# Provided records
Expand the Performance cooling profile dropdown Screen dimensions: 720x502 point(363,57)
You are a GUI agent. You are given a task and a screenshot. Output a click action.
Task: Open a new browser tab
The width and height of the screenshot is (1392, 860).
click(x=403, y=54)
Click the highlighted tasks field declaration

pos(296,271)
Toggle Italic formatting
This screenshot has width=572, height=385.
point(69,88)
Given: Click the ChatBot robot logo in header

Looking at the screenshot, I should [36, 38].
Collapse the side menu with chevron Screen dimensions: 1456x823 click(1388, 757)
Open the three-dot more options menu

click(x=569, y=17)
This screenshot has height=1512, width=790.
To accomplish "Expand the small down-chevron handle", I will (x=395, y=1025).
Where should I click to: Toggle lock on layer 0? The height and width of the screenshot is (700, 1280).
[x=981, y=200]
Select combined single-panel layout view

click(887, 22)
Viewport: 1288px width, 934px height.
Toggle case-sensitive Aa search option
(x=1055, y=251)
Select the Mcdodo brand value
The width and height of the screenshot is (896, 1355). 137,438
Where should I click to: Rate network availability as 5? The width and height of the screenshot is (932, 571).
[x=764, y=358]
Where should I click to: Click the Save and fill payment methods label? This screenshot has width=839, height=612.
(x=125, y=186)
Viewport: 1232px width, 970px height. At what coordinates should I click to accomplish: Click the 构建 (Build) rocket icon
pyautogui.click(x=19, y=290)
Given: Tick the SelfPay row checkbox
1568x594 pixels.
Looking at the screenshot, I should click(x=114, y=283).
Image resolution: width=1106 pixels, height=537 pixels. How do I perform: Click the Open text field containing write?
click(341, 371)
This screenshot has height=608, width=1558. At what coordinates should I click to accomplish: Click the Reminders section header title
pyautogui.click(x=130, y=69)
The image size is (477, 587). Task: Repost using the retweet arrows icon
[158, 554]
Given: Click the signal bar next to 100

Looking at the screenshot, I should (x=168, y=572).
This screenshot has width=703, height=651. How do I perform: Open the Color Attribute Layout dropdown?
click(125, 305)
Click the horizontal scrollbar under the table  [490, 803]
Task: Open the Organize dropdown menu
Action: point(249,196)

# What is being asked
Only the line containing "Click the horizontal" and the lines after it, up to and including the last line of the data, should appear in the answer, exactly as written.

# Answer to the problem
Click the horizontal scrollbar under the table  [490, 803]
Task: Open the Organize dropdown menu
Action: point(249,196)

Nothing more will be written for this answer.